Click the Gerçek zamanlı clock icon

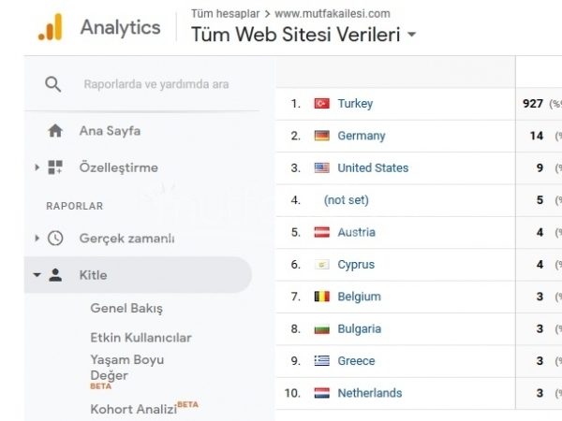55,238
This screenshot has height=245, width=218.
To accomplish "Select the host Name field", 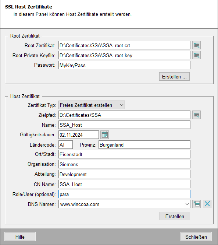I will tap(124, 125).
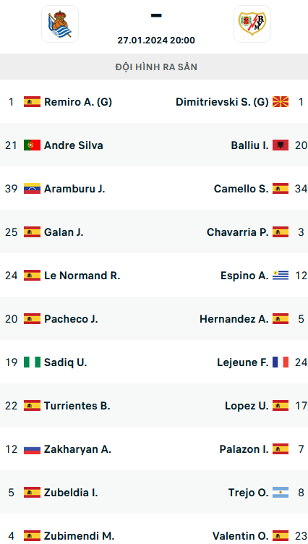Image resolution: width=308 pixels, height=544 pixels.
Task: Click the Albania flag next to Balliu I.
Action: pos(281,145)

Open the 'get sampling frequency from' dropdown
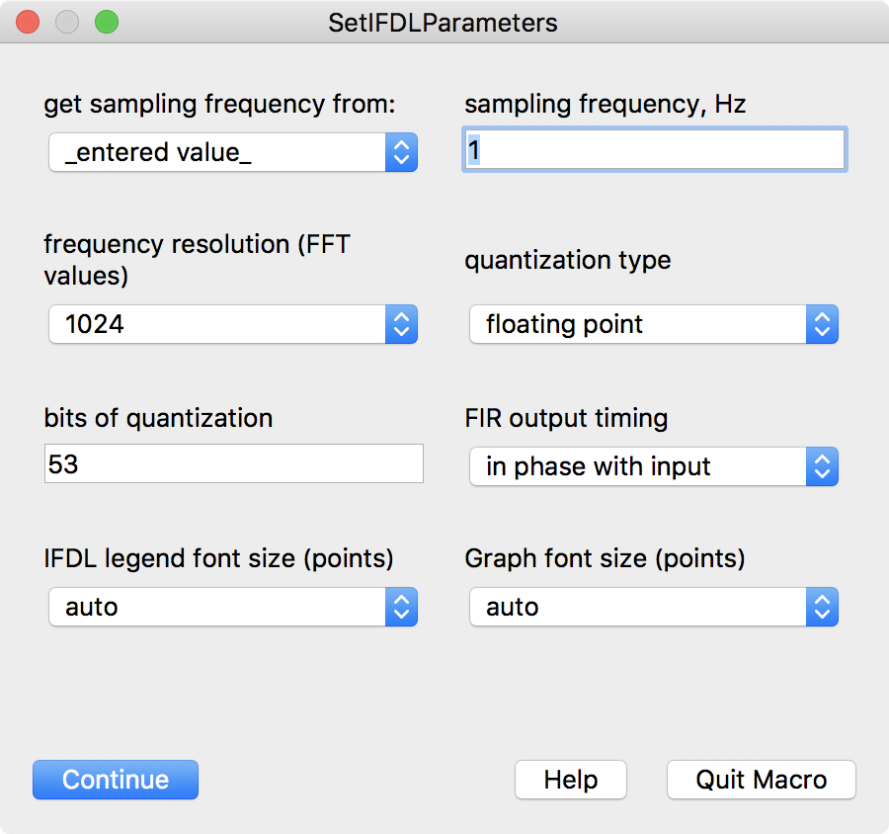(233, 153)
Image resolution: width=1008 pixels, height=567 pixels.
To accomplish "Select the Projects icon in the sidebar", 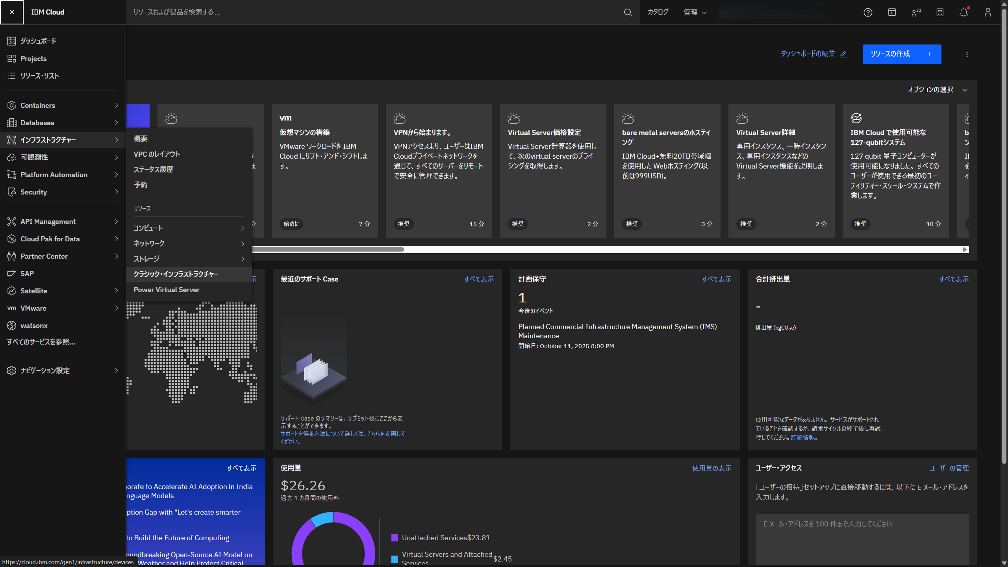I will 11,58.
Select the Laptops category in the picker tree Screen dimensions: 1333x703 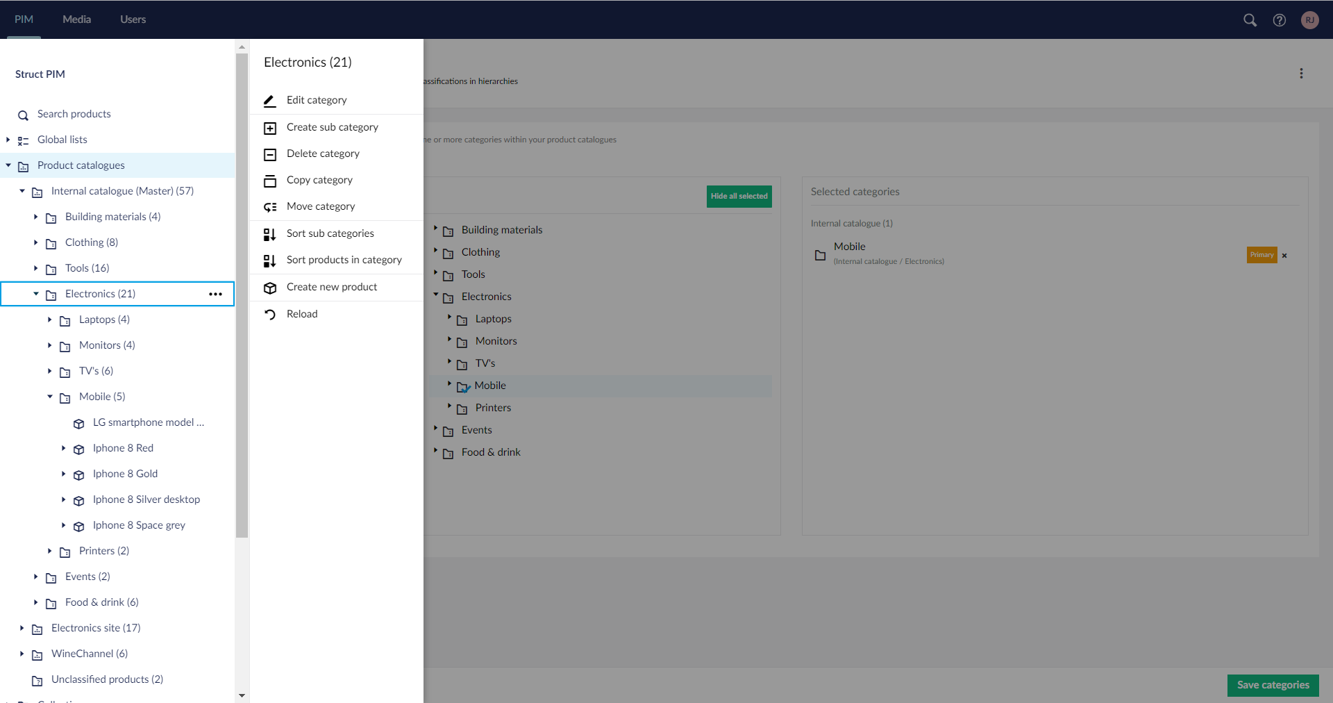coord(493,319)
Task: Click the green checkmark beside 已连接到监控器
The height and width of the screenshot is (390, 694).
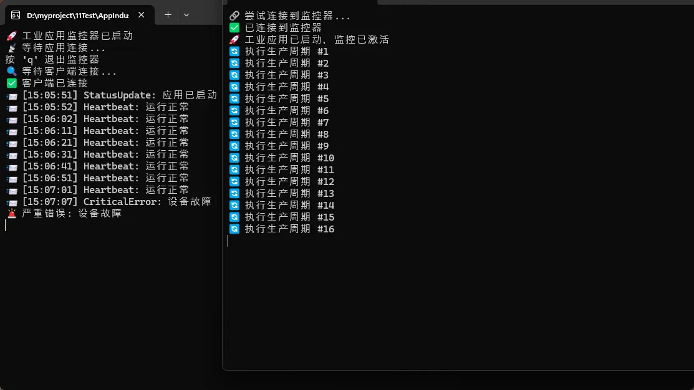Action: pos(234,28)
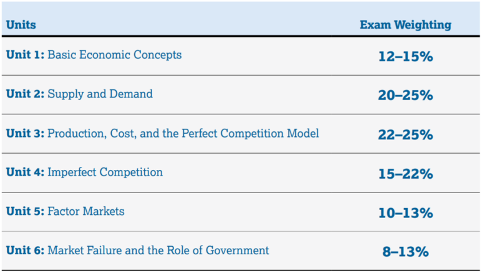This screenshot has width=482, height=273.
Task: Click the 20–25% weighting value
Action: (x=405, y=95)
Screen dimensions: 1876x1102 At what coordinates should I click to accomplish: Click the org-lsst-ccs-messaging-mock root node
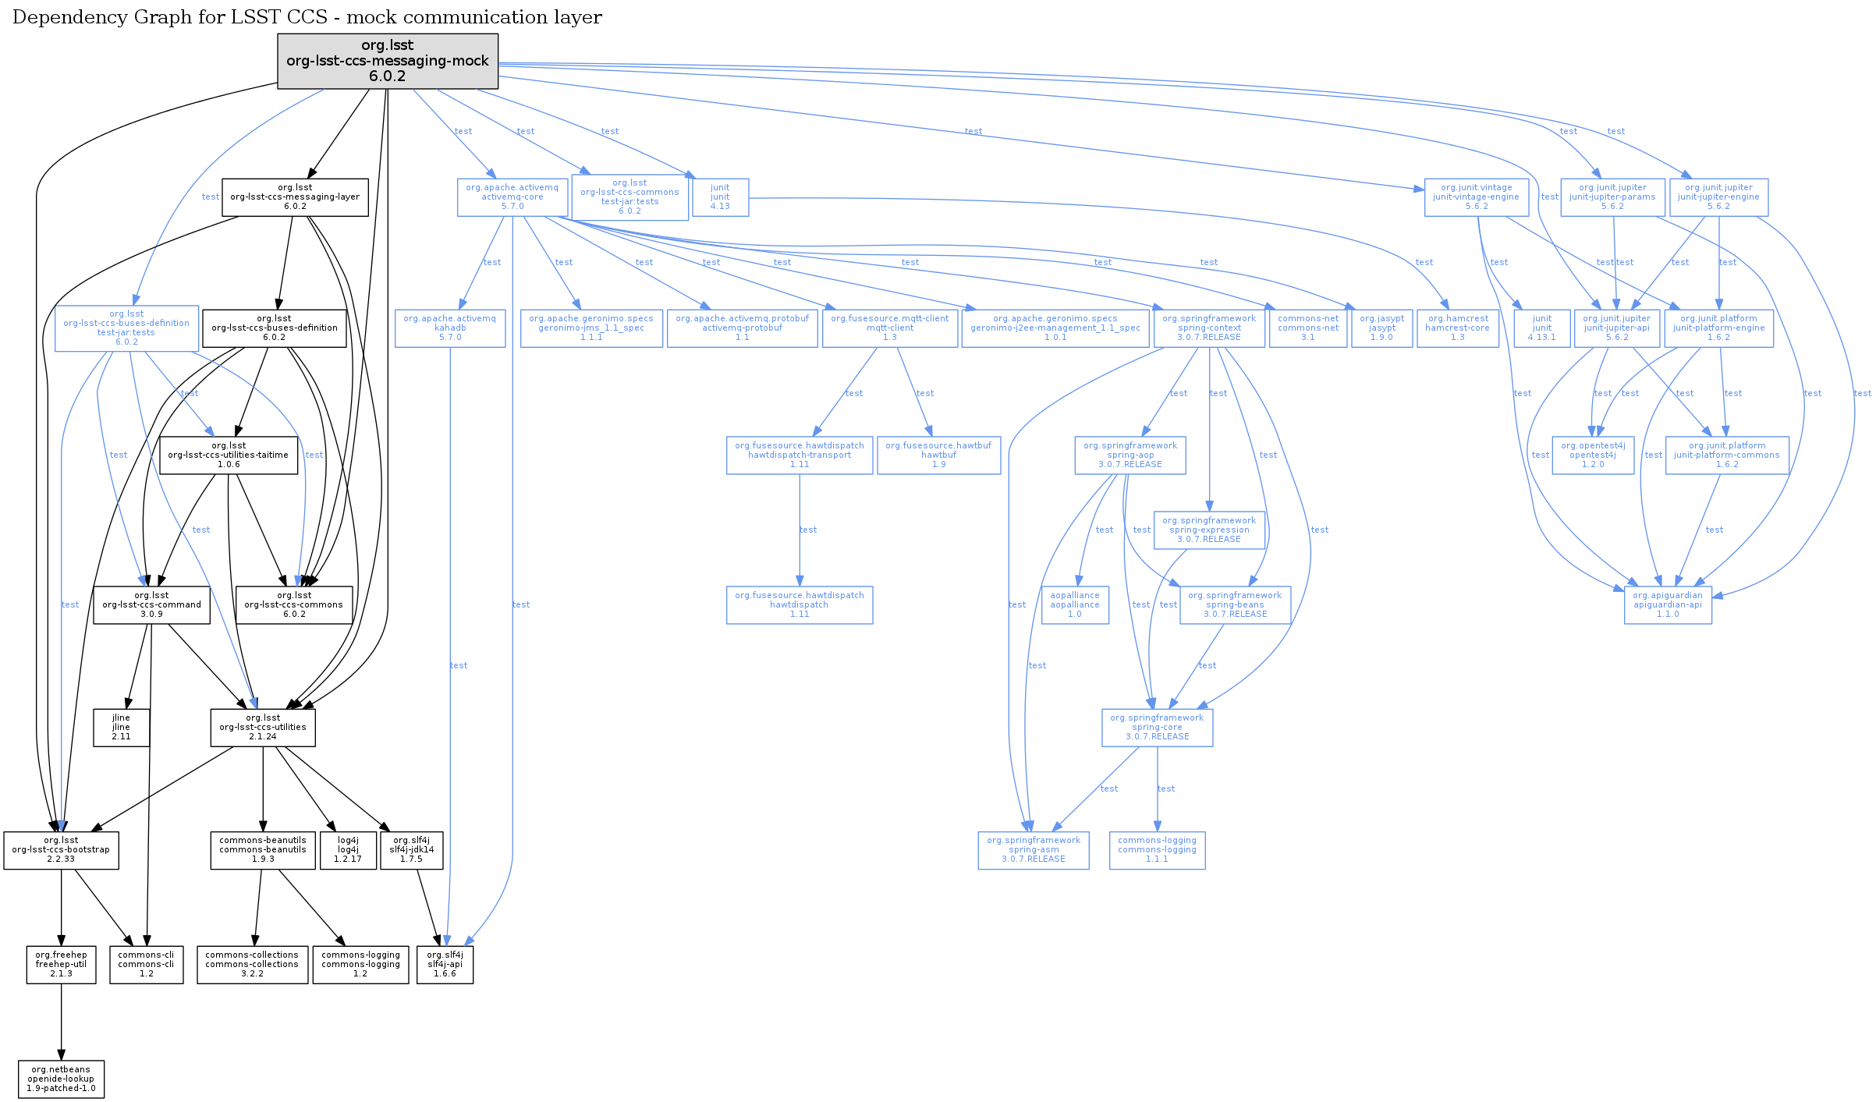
****************
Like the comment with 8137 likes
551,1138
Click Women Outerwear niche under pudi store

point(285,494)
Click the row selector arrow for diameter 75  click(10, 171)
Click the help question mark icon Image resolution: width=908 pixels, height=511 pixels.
****************
WHAT YOU SHOULD DO:
Copy out the records again, from the line with "Click the row" to the line with "Click the help".

SOLUTION BELOW:
Click the row selector arrow for diameter 75  click(10, 171)
Click the help question mark icon Image resolution: width=908 pixels, height=511 pixels.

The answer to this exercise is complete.